C’est interdit. On n’a pas le droit de faire du péniche-stop. Avant, la question ne se posait pas. C’était comme ça. Il y avait toujours des allumés qui ne se rendaient pas compte du danger mais bon, ça passait ; tant que ça ne dérangeait pas les gens, où était le problème ? Depuis, tout a changé. Il y a eu sûrement des abus, bien que je ne sache pas exactement lesquels. Mais si ça s’est compliqué, c’est qu’il y a des raisons. Être éclusier, ce n’est pas donné à tout le monde, on ne peut pas dire le contraire. Il faut de la vigilance, et le sens des niveaux, aussi celui de la fluidité. La sécurité avant tout. Si ce n’est pas fluide, rien ne va plus. On régule, on rend des comptes, on donne des avis, on transmet. Pas grave, sauf que ce jour-là, il y a eu une tentative d’embarquement sauvage qu’on a immédiatement signalée. Deux filles, qui faisaient du stop au bord du canal. Mais comme le marinier, néerlandais en l’occurrence, a accepté de les laisser monter à bord, on n’a pas eu notre mot à dire. Ce ne serait plus possible aujourd’hui.
A l’âge que j’ai, je n’ai plus d’âge et pas sûr que j’existe encore, sauf ici. Panche-à-l’huile, mineur de fond, c’est moi. Je peux dire qu’elle était déjà comme ça, à ce moment-là, un peu différente. Son grand-oncle, c’était notre médecin. Il habitait près des terrils.
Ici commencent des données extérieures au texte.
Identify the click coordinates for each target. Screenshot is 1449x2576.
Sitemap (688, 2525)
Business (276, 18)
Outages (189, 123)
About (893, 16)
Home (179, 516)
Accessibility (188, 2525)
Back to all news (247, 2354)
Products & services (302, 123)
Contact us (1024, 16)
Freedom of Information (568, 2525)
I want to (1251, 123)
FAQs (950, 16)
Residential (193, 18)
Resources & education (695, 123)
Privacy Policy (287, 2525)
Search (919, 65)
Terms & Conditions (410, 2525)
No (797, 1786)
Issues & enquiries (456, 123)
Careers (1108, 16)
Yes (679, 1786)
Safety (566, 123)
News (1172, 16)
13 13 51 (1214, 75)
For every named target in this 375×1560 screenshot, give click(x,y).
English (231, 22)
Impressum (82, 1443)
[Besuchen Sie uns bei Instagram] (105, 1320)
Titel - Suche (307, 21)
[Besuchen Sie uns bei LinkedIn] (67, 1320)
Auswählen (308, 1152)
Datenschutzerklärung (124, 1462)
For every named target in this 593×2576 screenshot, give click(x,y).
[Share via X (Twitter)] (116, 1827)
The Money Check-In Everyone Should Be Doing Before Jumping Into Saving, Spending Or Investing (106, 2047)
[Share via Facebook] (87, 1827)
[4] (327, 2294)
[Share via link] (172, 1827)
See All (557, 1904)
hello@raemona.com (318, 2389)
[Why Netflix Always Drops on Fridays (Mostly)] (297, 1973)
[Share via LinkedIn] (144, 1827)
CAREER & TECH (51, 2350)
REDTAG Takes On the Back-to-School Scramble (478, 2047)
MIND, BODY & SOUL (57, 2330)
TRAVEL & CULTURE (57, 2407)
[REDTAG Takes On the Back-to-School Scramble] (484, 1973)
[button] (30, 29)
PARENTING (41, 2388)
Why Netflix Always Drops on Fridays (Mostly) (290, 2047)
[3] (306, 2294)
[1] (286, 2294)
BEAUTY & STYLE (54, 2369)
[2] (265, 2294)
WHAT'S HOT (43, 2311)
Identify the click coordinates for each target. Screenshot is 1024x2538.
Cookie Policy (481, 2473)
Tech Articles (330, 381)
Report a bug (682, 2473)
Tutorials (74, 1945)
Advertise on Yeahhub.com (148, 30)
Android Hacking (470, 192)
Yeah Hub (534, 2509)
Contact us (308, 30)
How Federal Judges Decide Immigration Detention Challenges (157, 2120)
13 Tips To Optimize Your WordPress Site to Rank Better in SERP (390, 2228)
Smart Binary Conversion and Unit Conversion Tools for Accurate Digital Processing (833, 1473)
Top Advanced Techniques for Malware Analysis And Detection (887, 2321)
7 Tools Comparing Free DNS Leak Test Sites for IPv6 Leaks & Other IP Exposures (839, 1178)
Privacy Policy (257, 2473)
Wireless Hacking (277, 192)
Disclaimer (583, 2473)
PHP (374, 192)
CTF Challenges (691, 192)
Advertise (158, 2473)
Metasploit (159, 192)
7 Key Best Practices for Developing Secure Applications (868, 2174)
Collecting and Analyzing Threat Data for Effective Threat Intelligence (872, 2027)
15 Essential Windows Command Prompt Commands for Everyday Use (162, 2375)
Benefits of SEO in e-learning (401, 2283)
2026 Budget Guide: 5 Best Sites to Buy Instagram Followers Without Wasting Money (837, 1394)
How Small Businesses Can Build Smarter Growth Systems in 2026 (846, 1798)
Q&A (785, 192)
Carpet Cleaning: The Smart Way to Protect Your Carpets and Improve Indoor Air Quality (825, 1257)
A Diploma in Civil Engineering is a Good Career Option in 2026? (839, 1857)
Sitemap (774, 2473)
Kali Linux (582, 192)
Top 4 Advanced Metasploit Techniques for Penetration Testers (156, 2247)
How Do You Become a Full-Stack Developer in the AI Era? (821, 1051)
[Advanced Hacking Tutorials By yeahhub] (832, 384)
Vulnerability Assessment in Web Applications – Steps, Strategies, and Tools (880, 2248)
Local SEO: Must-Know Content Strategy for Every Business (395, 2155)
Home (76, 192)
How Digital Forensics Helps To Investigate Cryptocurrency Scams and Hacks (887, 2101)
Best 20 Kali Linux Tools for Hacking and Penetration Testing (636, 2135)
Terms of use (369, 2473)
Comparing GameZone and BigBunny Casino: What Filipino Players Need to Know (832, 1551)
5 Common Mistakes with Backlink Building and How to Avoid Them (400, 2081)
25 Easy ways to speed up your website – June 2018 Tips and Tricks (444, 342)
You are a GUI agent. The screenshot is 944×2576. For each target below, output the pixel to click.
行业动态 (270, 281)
Une fois, quand elle était jeune, il l’a embarquée dans sa tournée chez nous, parce qu’il était fier de nous soigner et aussi parce que le nord, c’est une partie d’elle, même si elle ne vit pas là. Comment ça va aujourd’hui, l’ami Pierre, il disait ? Dans les poumons, pas fort, ça coince, on fait avec. Pas grave, il disait le docteur, ça ira quand même et on trinquait avec du café et du genièvre. Parce qu’une fois la silicose trop avancée, la seule chose à faire, c’est trinquer. La petite, elle a découvert ça vers ses seize-dix-sept ans. Il fallait bien qu’elle goûte. Elle a trouvé que le gniève on aurait dit de l’alcool à brûler. Mais elle a trinqué. Même que son arrière-grand-mère lui avait offert les poèmes de Jules Mousseron, sur Cafougnette. Oui, elle avait des carnets. Même qu’elle a été récompensée publiquement pour ce qu’elle avait accepté de sortir de ses cachettes de papier. Nous on était fiers pour elle, pour nous, pour son grand-oncle qui avait perdu sa fille il y a longtemps et qui nous l’a amenée, elle, pas à la place mais presque. Lui aussi était fier. On l’a appelée la marguerite des corons, elle est devenue la nôtre. Plus tard, elle est revenue pour les obsèques de son grand-oncle-notre-médecin, mort dans un accident de voiture. Nous aussi, on était là, avec nos casques et nos lampes. Aujourd’hui, elle parle de moi, Panche-à-l’huile. Alors j’existe.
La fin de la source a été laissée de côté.